BEGIN Information supplied
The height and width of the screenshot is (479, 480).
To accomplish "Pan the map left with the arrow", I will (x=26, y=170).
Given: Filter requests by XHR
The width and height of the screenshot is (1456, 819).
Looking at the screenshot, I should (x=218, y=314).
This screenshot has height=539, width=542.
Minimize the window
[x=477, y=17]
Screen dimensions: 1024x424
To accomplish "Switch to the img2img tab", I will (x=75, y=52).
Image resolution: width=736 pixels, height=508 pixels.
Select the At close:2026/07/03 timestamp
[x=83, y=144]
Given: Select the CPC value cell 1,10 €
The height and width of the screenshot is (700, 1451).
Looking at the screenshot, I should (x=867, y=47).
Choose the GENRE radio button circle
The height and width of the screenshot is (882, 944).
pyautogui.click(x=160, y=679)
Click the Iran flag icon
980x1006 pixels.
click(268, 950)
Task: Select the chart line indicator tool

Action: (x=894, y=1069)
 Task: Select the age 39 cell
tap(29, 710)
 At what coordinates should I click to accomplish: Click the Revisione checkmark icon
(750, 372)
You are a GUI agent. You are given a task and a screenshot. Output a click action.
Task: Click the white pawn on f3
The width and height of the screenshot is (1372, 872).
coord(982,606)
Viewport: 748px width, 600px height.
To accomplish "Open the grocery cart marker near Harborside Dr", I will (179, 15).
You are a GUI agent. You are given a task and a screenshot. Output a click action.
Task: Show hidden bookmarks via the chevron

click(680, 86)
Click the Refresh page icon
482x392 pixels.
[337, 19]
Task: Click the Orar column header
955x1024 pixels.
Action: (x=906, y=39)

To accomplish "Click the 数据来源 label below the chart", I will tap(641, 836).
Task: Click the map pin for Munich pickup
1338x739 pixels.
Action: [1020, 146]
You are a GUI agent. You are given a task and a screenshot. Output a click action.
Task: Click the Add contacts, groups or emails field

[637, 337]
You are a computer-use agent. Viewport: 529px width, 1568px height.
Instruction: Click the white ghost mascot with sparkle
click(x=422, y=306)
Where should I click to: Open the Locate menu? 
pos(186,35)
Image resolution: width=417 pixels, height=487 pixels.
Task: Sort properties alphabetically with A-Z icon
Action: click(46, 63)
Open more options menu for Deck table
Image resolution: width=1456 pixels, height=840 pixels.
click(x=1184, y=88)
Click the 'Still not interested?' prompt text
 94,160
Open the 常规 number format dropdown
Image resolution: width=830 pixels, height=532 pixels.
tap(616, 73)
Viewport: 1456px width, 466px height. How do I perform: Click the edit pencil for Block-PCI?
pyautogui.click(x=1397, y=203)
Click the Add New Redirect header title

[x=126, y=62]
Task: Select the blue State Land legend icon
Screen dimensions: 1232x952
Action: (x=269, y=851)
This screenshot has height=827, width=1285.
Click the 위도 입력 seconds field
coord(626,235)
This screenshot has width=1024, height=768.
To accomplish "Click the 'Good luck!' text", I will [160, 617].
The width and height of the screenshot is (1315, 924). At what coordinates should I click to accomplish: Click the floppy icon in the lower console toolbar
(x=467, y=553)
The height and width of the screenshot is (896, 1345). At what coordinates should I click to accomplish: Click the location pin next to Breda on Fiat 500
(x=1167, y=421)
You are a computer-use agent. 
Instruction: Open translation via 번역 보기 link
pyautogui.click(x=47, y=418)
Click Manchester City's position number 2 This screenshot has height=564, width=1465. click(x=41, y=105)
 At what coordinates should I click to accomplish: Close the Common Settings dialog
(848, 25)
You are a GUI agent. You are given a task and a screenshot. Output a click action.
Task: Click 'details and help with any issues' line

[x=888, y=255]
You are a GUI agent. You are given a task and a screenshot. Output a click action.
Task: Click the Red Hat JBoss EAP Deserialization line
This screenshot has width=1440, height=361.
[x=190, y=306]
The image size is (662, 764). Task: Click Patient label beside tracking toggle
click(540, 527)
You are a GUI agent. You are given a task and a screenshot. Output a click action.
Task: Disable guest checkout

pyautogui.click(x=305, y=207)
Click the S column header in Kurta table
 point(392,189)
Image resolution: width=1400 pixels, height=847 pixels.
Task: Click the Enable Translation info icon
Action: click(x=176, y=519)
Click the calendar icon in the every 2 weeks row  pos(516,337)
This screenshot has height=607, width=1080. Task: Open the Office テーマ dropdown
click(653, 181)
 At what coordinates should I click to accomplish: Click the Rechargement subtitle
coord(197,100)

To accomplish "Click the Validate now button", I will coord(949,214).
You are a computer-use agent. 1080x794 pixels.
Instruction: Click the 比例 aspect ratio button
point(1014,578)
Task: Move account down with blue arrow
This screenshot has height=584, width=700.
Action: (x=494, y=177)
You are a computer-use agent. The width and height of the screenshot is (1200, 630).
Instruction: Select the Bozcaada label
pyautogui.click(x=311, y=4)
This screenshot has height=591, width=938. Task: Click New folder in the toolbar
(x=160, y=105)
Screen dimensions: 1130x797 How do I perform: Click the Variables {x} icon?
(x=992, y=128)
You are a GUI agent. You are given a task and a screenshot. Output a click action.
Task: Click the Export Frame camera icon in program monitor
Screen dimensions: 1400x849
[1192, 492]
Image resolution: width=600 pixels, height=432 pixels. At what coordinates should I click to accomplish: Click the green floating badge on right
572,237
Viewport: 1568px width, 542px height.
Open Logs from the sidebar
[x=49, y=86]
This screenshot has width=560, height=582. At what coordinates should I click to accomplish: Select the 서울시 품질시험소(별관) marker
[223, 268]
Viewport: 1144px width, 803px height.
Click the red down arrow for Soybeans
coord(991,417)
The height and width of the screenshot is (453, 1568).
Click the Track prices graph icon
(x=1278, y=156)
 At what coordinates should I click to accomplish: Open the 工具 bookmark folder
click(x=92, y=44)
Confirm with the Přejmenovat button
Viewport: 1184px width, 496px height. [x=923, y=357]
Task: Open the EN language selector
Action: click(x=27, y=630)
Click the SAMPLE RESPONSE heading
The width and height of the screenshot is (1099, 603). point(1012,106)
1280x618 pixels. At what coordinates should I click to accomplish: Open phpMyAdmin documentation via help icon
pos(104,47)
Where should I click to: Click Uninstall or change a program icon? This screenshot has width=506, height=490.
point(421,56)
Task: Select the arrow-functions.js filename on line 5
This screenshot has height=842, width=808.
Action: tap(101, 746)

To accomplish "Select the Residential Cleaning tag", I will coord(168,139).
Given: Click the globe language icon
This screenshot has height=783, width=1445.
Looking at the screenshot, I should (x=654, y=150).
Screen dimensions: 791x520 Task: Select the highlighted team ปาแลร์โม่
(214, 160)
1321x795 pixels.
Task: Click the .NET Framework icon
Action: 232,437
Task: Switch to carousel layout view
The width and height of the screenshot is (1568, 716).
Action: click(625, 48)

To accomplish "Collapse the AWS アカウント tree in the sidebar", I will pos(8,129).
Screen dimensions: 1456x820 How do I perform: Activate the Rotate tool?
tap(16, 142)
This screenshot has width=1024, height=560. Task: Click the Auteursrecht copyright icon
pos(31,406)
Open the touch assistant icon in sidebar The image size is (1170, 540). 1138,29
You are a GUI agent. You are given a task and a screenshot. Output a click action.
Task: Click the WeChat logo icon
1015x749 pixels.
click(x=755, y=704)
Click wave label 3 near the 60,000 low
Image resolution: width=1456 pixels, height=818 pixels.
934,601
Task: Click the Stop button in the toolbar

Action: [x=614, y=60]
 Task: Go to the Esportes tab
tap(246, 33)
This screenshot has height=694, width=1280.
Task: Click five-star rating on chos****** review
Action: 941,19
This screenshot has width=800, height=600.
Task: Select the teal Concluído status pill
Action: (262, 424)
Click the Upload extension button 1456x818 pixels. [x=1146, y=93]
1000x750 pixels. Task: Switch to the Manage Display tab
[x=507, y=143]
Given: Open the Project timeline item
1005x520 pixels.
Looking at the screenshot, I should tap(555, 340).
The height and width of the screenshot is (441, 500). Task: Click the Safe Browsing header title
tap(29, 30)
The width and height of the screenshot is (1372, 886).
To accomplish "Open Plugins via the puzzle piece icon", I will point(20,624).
END Information supplied
Assignment.
The response must consist solely of the lines from the top of the records through the line holding "Image resolution: width=736", copied word for word.

Completed exercise.
The height and width of the screenshot is (479, 480).
To accomplish "Pan the map left with the arrow", I will (x=26, y=170).
Given: Filter requests by XHR
The width and height of the screenshot is (1456, 819).
Looking at the screenshot, I should (x=218, y=314).
This screenshot has height=539, width=542.
Minimize the window
[x=477, y=17]
Screen dimensions: 1024x424
To accomplish "Switch to the img2img tab", I will (x=75, y=52).
Image resolution: width=736 pixels, height=508 pixels.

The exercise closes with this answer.